Гул перешел к алексинцам. Попятились и все остальные.
Вдруг увидели, что стрельцы ведут какого-то парня, который, по-видимому, был перехвачен недалеко от стана. «Языка» ведут! «Языка» ведут!» — послышались голоса. Пленного повели прямо к Басманову, потому что стрельцы, обыскивая его, нашли за онучами письмо, адресованное в Кромы. Сначала парень показывал, что идет из соседнего села в Кромы к своим родичам; но потом стал путаться… Басманов видел, что тут что-то кроется, и велел созвать немедленно думу воеводскую в своей палатке. Пришли воеводы, и Басманов только при них вскрыл письмо.
— «Мы, — громко читал Басманов, — Димитрий Иванович, царь и великий князь всея Русии, посылаем вам, нашим верным кромчанам, по вашему челобитью, две тысячи польских ратных людей и восемь тысяч российского воинства в подмогу, дабы вам, верным кромчанам, за нас, государя вашего, крепко стояти и нашу царскую честь оберегати; сам ж мы, Димитрий Иванович, царь и великий князь всея Русии, не идем к вам того для, что поджидаем сорок тысяч польских жолнеров с воеводою Жолковским, и как они к нам прибудут, то и мы к вам будем непомедля. Вы же, призвав Бога на помощь, не токмо отгромите воров и изменников нашего царского величества от своего богоспасаемаго града Кром, но и вконец их посрамите и в полон поймите. И за то мы, Димитрий Иванович, царь и великий князь всея Русии, будем вас, верных кромчан, жаловати нашим великим царским жалованьем, какового у вас и в мысли не бывало».

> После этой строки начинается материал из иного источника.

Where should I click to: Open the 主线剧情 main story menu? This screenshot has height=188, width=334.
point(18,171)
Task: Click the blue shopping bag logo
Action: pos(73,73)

Глубокое молчание. Воеводы глядят то друг на друга, то на парня… Парень стоит-переминается, теребя в руках своих полстяной шлык. Одна нога, за онучею которой найдено было предательское письмо, разута; онуча и лапоть заткнуты за пояс.
— Как тебя зовут? — спросил наконец, опомнившись, Басманов.
— Меня-то? Кузьмой.
— А чьих ты?
— Чьих? Гостиной сотни купца Орефина кабальной холоп.

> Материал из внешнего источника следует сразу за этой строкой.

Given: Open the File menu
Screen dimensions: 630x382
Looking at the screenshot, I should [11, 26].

— А кто дал тебе это письмо?
— На Путивле осударевы бояра: «Отнеси-де в Кромы по крестному целованью тайно». А привезли меня осударевы ратные люди, что идут в Кромы.
— А далеко они?
— В одном перегоне, ваша милость, коней попасают. Услыхав это, Басманов тотчас приказал окольничему Ивану Годунову гнать с передовым татарским полком в разъезд, на переем, чтобы «языков» изловили.
Первым заговорил Ляпунов, Прокопий.
— Чего же нам еще ждать, бояре? — сказал он. — Видимо, Божья помощь не с нами, а с ним: не мы растем в силе, а они… Чего ж еще мешкать-то? Али мало крови русской пролито? Али хотим мы, чтоб это нам поляки да латинцы дали царя? А к тому идет
Бояре молчали. Только из стана доносились бурные крики: «Долой татарское отродье! К бесу свиное ухо!», «Димитрия Ивановича! Царевича Димитрия!..», «Долой воевод! Сами пойдем…».
— Слышите? — пояснил Ляпунов. — Это Божья воля.
— Божья, Божья, — невольно согласился и Басманов. — Видимое дело — сам Бог ему пособляет. Вот сколько мы ни боремся с ним, как ни бьемся изо всех сил, а все ничего не поделаем: он сокрушает нашу силу, и все наши начинания разрушает и ни во что ставит… Видимое дело — он истинный Димитрий, наш законный государь. Коли б он был простой человек, вор Гришка Отрепьев, как мы до сямест думали, так Бог бы ему не помогал.
А извне снова доносились крики: «На осину борисовцев! На осину воевод!..», «Тула ему отдалась!.. Орел крест целовал Димитрию!..».
— Слышите, бояре? — снова заговорил Басманов. — Медведь выходит из берлоги. Русская земля встает, город за городом, земля за землею передаются ему. А тут литовский король помочь ему посылает. Не безумен же король — видит, что истинному царю помогает. И что ж мы поделаем? Придут польские рати, учнут биться с нами, а наши не захотят… Все Российское царство приложится к Димитрию, и как мы не бейся — покоримся ему. И тогда мы будем у него последними и останемся в бесчестии, а то и в жестокой опале и казни. Так уж, по-моему, бояре, чем нам неволею и силком идти к нему, лучше теперь, пока время, покоримся ему по доброй воле и будем у него в чести.
Карьерист и практик Басманов, воспитавшийся в гнусной школе батюшки опричника, понимал «честь» по-боярски. Боярам это понравилось — и они стали колебаться. Один Ляпунов резко заметил:
— Не в том, бояре, честь, чтобы поближе к царю сесть, а в том, чтобы землю Российскую соблюсти и крови напрасно не проливать.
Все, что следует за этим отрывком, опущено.